• **YOUR GOAL**
Return every line of the data below word for word, including the punctuation.

Stored dataset items
○ ○ ○ ○ ○ ○ ○
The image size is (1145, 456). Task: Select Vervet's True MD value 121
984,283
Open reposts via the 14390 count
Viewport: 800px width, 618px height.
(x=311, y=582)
○ ○ ○ ○ ○ ○ ○
• **RESPONSE TO THE EXERCISE**
The image size is (1145, 456). Task: Select Vervet's True MD value 121
984,283
Open reposts via the 14390 count
Viewport: 800px width, 618px height.
(x=311, y=582)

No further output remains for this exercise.